2.6. RNA Extraction and Real-Time PCR. Total RNA was extracted from cells using TRIzol reagent (Invitrogen, Carlsbad, CA, USA) following the manufacturer's protocol. A NanoDrop 1000 Spectrophotometer (Thermo Scientific) was used to measure RNA concentration. Synthesis of cDNA from total RNA was performed using ReverTra Ace[R] qPCR RT Master Mix (FSQ-201, Toyobo, Japan). Quantitative real-time PCR was performed using the StepOnePlus equipment (Applied Biosystems) with TaqMan[R] Fast Universal PCR Master Mix (2X), without AmpErase[R] UNG (Applied Biosystems), and predesigned primers for cytokeratin 14, a-SMA, AQP5, nestin, and glyceraldehyde-3-phosphate dehydrogenase (GAPDH). The AACT value calculated by StepOne Software (v2.2.2) was used to evaluate the mRNA levels and was normalized to GAPDH mRNA.
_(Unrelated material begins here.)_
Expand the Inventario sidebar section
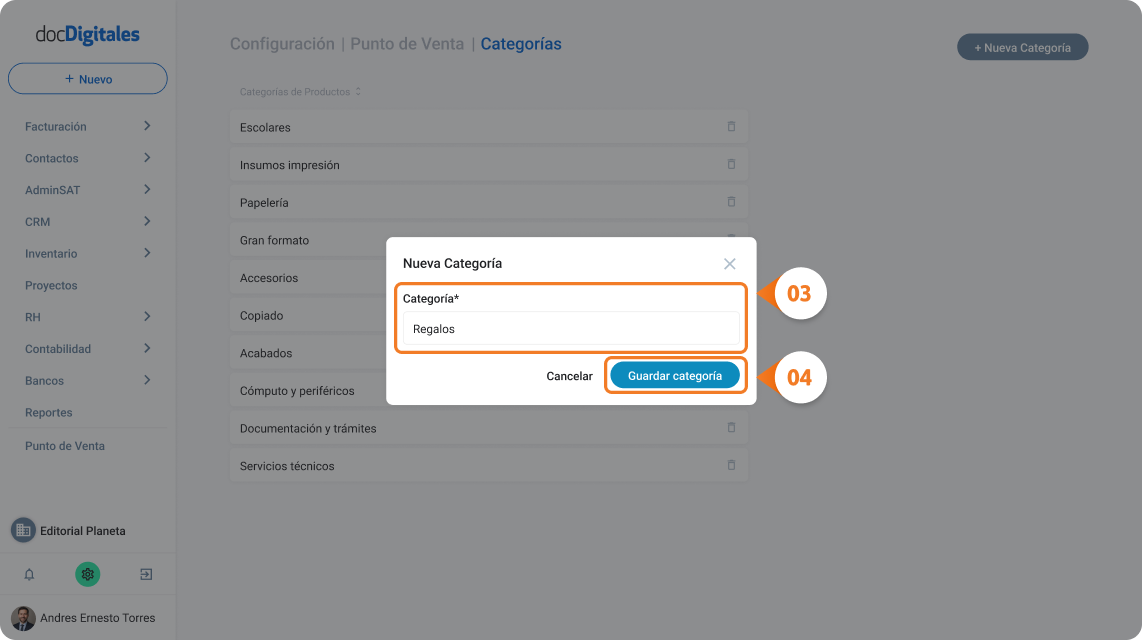Viewport: 1142px width, 640px height. [147, 253]
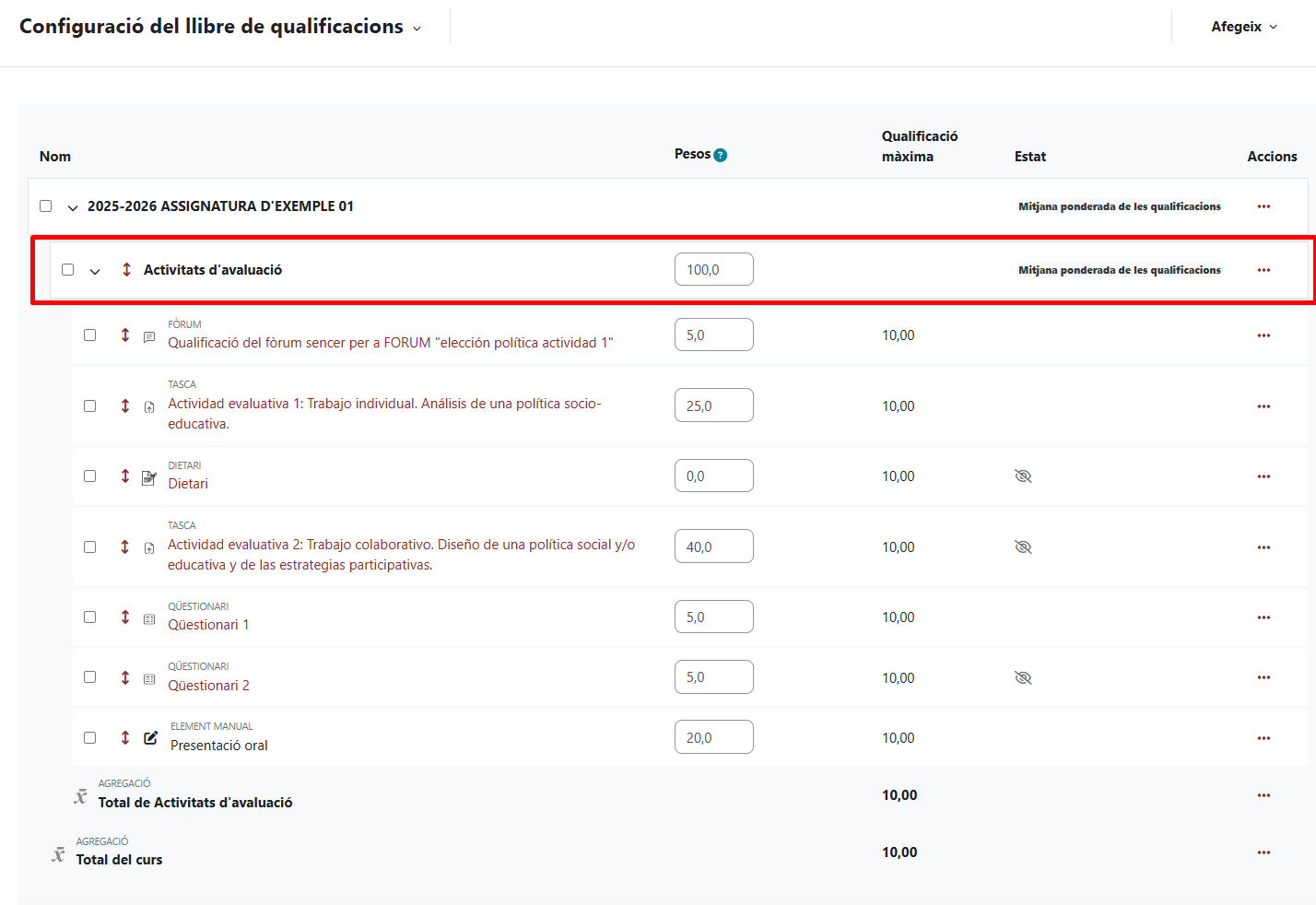Open the Afegeix dropdown menu
Image resolution: width=1316 pixels, height=905 pixels.
point(1243,27)
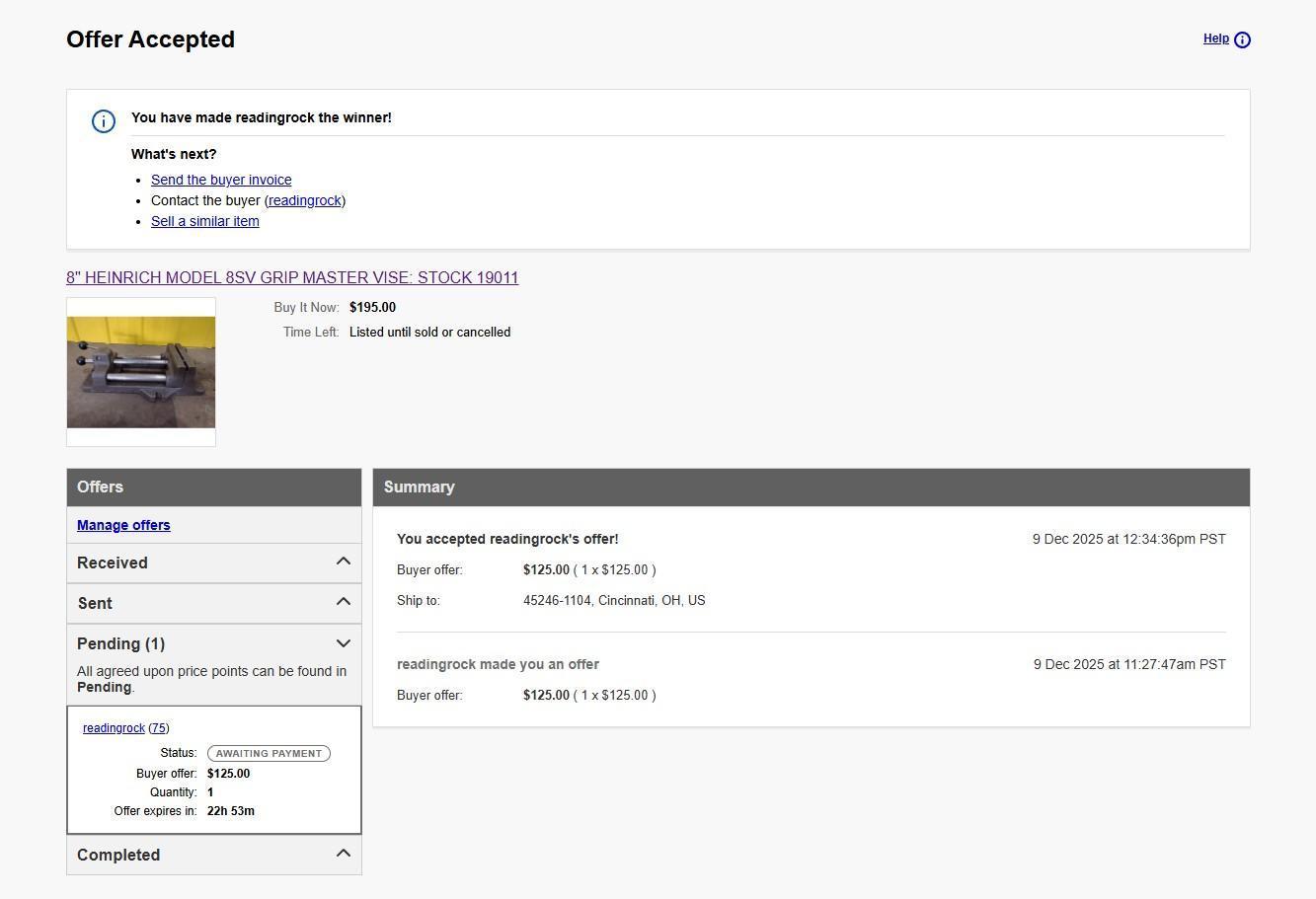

3.1. Macroscopic Changes in the Injured LG by the Duct Ligation. We first demonstrated the ligation of the mouse lacrimal excretory duct to investigate whether the procedure could cause LG injury (Figure 1(a)). After the ligation procedure, we analyzed the macroscopic changes in the LG before surgery and at days 3, 7, and 14 after surgery. The macroscopic observation showed that at 3, 7, and 14 days postligation, the LG was diminished and hardened and the transparency decreased (Figure 1(b)). To confirm the ligation effect of the duct, we also analyzed the change in tear secretion volume before and after surgery. We performed the ligation procedure on the right eyes, and we used the left eye as the control group without duct ligation (sham surgery group). In the right eye with duct ligation, tear secretion at 3, 7, 9, 12, and 14 days after surgery was significantly decreased compared with that in the eye in the sham surgery group (Figure 1(c)). Interestingly, the control showed a significant increase compared with day 0 at each time point due to compensation. We next analyzed the weight change during the procedure. The weight of the LG was decreased after surgery during the procedure (Figure 1(d)). These results indicated that the ligation of the lacrimal excretory duct was a success and could induce throughout injury in the LG.
3.2. Histological Changes in the LG after the Duct Ligation. We next investigated the pathological changes in the duct-ligated LG by histological analysis. We observed histological changes in the LG before surgery and following 3, 7, and 14 days after ligation by H&E staining. Before surgery, the H&E staining showed the normal secretory gland histology including acini and ducts. After surgery, the results showed the infiltration of inflammatory cells into the connective tissue and around the duct area, especially at day 3 post-ligation. Extensive injury was observed at day 3, and the peak of the injury was observed at day 7. After 14-day surgery, almost all the acini were diminished, with only few remaining; on the other hand, many residual and newly formed ducts were observed (Figure 2(a)). Quantitative analysis of acini and duct that unite following ligation also showed that the number of acini was significantly decreased and the number of ducts was significantly increased (Figures 2(b) and 2(c)). These results indicated that the LG after the duct ligation induced inflammation and atrophic changes, whereas some proliferative changes such as a duct increase occurred.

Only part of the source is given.